● **TEXT PROVIDED**:
Asians

Asian yuppie: I’m so tired of his bullshit. I’m done. Like seriously. Who the fuck tells his ex: “Hey, I’m going to ask this chick out, you think it’s a good idea?” That bastard!
White yuppie: Wow, no respect at all.
Asian yuppie: I know.
White yuppie: We should go out for drinks, I know a lot of guy friends who would do anything to have sex with you.
Asian yuppie: I don’t need to get laid…
White yuppie: Blasphemy!
Asian yuppie: Ok. You’re right, maybe I do need to get laid.

–Grand Central Station

(nurse with elderly lady on wheelchair comes against Asian American pregnant woman with baby in stroller)
Nurse: Oh my, I'm sorry! (pulls back to let woman and child pass)
Asian American pregnant woman: Oh, I'm sorry, I can…
Senile old lady: Get out of the way, chink!
(infant cries)
Asian American pregnant woman: Excuse me?
Nurse: Oh my god! I'm so sorry.
Senile old lady: Don't apologize!
(nurse backs up and lets mother and child through)

–Washington Square Village

Overheard by: zgoldberg

Asian teen #1 (pointing to friend sitting nearby): Hey, Richard*, are you tall?
(friend shrugs) Okay, you can be shaggy! (pointing to kid sitting next to him) And you can be Scooby-Doo!
Asian teen #2 (from the other side of the car): Ooh! I wanna be Fred!

–7 Train

Overheard by: Bastian

American-born Indian guy with cream colored bell bottoms tucked in a paisley shirt: There's something about fob-y girls from Asia that is so sexy–they wear stockings.
Filipino American girls #1 and #2: Uhh, what?
American-born Indian guy: Yeah! There are studies that have been done on it, like by Duke University. It's like 20 pages long. Look it up.

–Prince & Elizabeth

Overheard by: based on what you're wearing, ONLY girls wearing stockings would find YOU sexy

Suit on phone: The dream was strange…we are in a library …I say something like "it's a liability." Then you said "your mom's a liability." That was it…I don't know.

–Gramercy Park

Overheard by: POLA

Young suit to another: The world is not your oyster!

● **GIVEN INSTRUCTION**: From the overheard conversations above, transcribe the stretch from "White yuppie: We" through "and child pass)".

● **DATASET EXTRACT**:

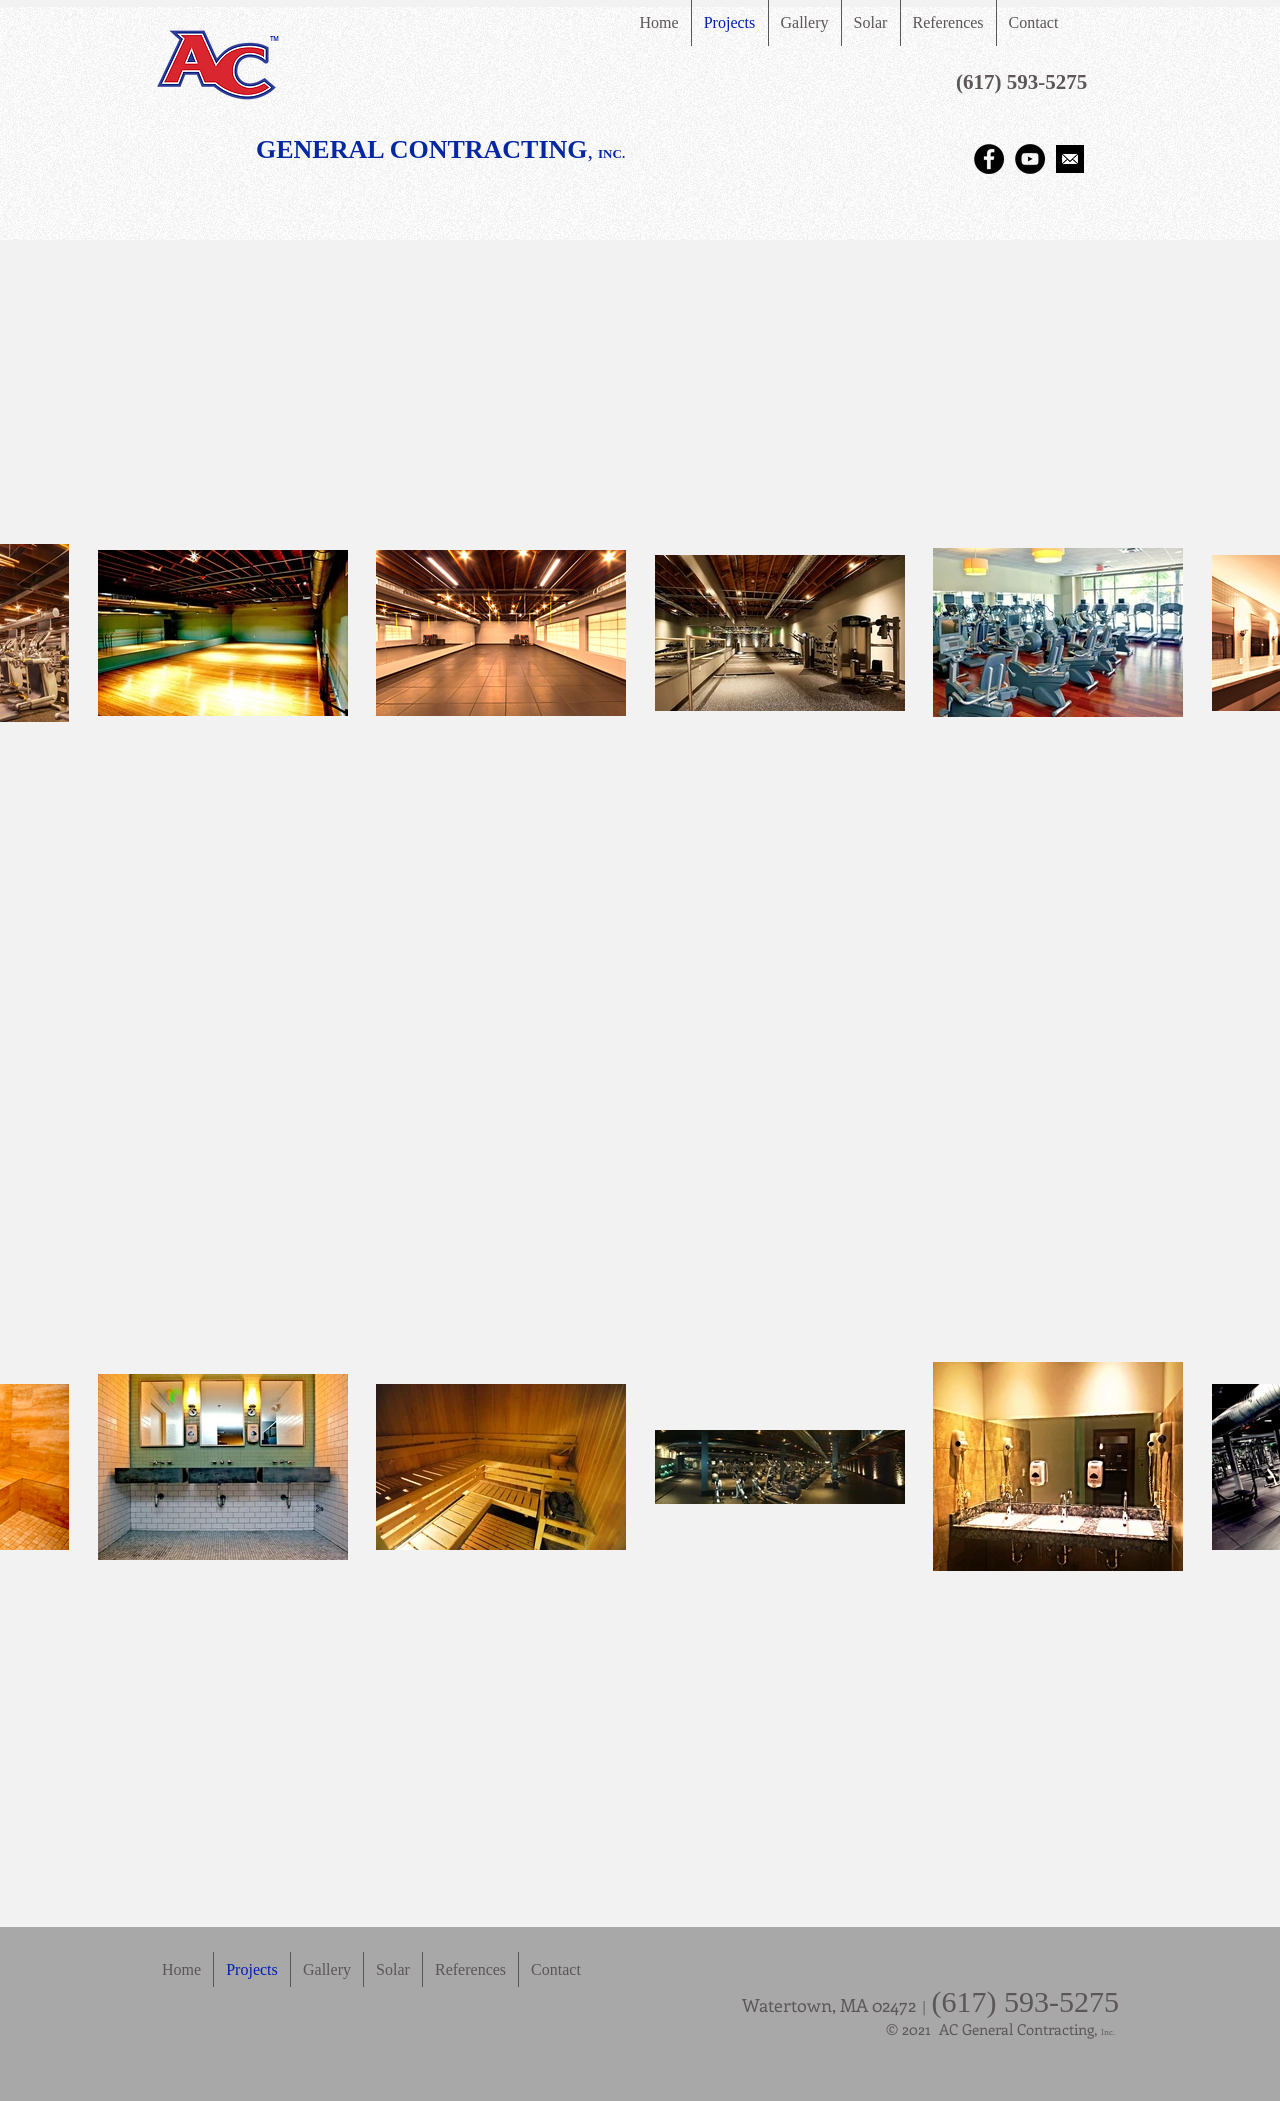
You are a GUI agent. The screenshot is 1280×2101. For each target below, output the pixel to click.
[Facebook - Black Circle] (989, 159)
==
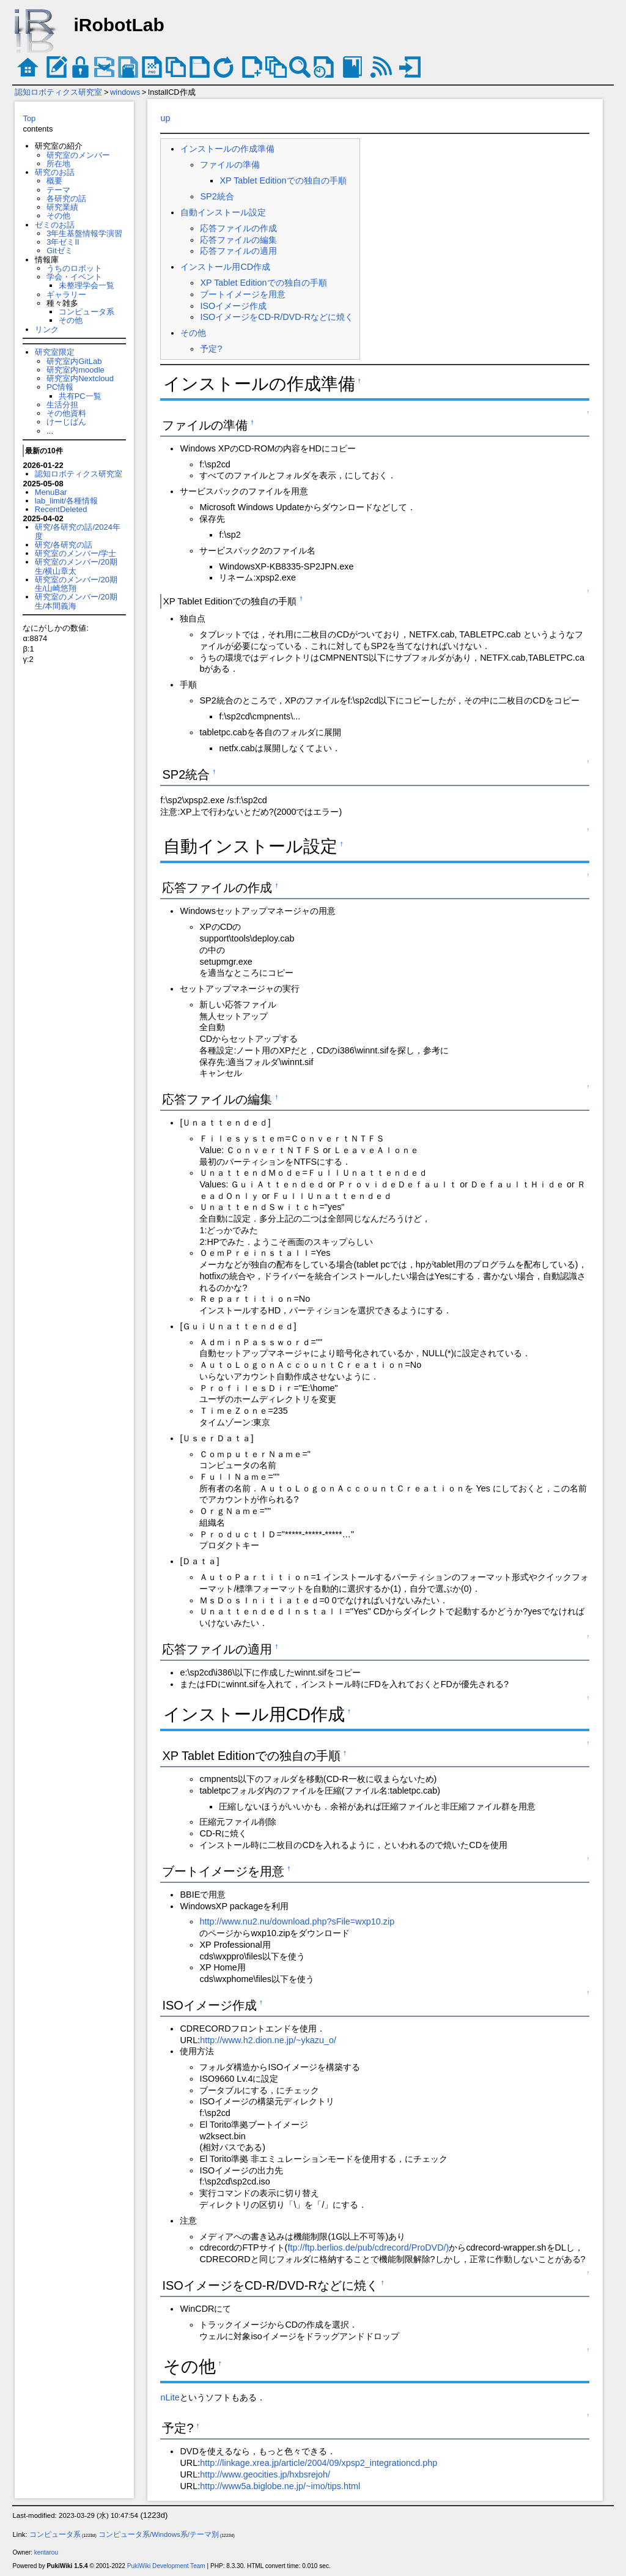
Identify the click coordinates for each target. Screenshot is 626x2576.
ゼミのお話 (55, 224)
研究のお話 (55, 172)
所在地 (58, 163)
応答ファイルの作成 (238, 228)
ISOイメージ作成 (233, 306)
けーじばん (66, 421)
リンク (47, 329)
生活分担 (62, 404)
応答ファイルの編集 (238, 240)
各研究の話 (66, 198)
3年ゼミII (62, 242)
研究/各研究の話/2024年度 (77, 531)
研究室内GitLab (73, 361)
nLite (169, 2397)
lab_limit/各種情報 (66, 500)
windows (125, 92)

● **FINISHED ANSWER**:
White yuppie: We should go out for drinks, I know a lot of guy friends who would do anything to have sex with you.
Asian yuppie: I don’t need to get laid…
White yuppie: Blasphemy!
Asian yuppie: Ok. You’re right, maybe I do need to get laid.

–Grand Central Station

(nurse with elderly lady on wheelchair comes against Asian American pregnant woman with baby in stroller)
Nurse: Oh my, I'm sorry! (pulls back to let woman and child pass)